מַאי ״כִּי זֶה כׇּל הָאָדָם״? אָמַר רַבִּי אֶלְעָזָר, אָמַר הַקָּדוֹשׁ בָּרוּךְ הוּא: כׇּל הָעוֹלָם כֻּלּוֹ לֹא נִבְרָא אֶלָּא בִּשְׁבִיל זֶה.
Concernant la fin de ce verset, la Guemara demande : Que signifie, « car cela est tout l’homme » ? Rabbi Elazar a dit : Le Saint, béni soit-Il, a dit à son sujet : Le monde entier n’a été créé que pour cette personne. C’est la personne ultime pour laquelle toute l’humanité a été créée.
רַבִּי אַבָּא בַּר כָּהֲנָא אָמַר: שָׁקוּל זֶה כְּנֶגֶד כׇּל הָעוֹלָם כּוּלּוֹ, רַבִּי שִׁמְעוֹן בֶּן עַזַּאי אוֹמֵר, וְאָמְרִי לַהּ רַבִּי שִׁמְעוֹן בֶּן זוֹמָא אוֹמֵר: כׇּל הָעוֹלָם כּוּלּוֹ לֹא נִבְרָא אֶלָּא לִצְווֹת לָזֶה.
Rabbi Abba bar Kahana a dit : La fin de ce verset enseigne que cela équivaut au monde entier, à l’homme tout entier.
Rabbi Shimon ben Azzai, et certains disent Rabbi Shimon ben Zoma, dit : Non seulement il équivaut au monde entier, mais le monde entier a été créé pour servir de compagnons pour lui, afin qu’il ait une société dans laquelle vivre et avec laquelle interagir.

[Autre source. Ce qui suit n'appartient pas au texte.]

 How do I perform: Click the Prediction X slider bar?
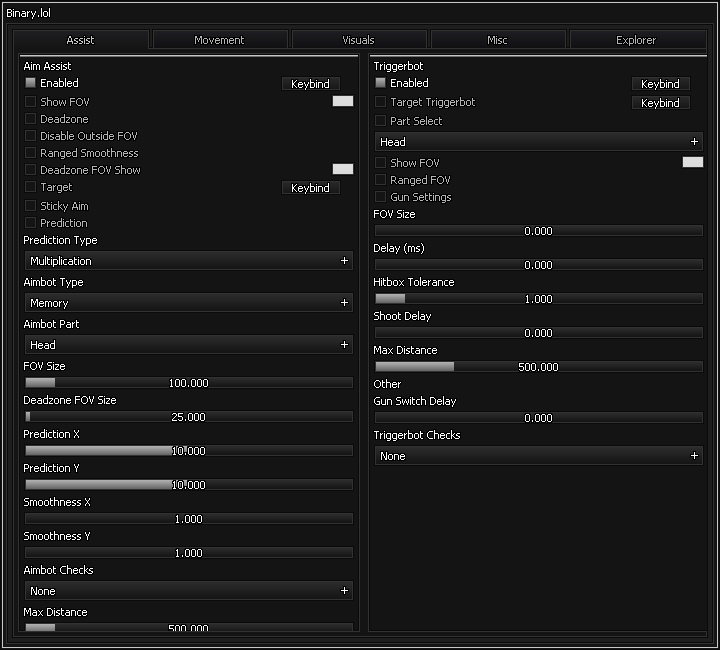tap(188, 451)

וְאָמַר רַבִּי חֶלְבּוֹ, אָמַר רַב הוּנָא: כׇּל שֶׁיּוֹדֵעַ בַּחֲבֵרוֹ שֶׁהוּא רָגִיל לִיתֵּן לוֹ שָׁלוֹם, יַקְדִּים לוֹ שָׁלוֹם, שֶׁנֶּאֱמַר: ״בַּקֵּשׁ שָׁלוֹם וְרׇדְפֵהוּ״. וְאִם נָתַן לוֹ וְלֹא הֶחֱזִיר — נִקְרָא ״גַּזְלָן״, שֶׁנֶּאֱמַר: ״וְאַתֶּם בִּעַרְתֶּם הַכֶּרֶם גְּזֵלַת הֶעָנִי בְּבָתֵּיכֶם״.
Et Rabbi Ḥelbo a dit que Rav Huna a dit : Celui qui sait qu’une autre personne a l’habitude de le saluer n’est pas seulement tenu de répondre à sa salutation, mais il doit le saluer en premier, comme il est dit : « Recherche la paix et poursuis-la » (Psaumes 34:15). Si l’autre personne lui a adressé sa salutation et qu’il n’a pas répondu, il est appelé un voleur, comme il est dit : « C’est vous qui avez dévoré la vigne, le butin du pauvre est dans vos maisons » (Isaïe 3:14). La seule manière de voler un pauvre qui ne possède rien est de le priver de sa dignité en refusant de répondre à sa salutation.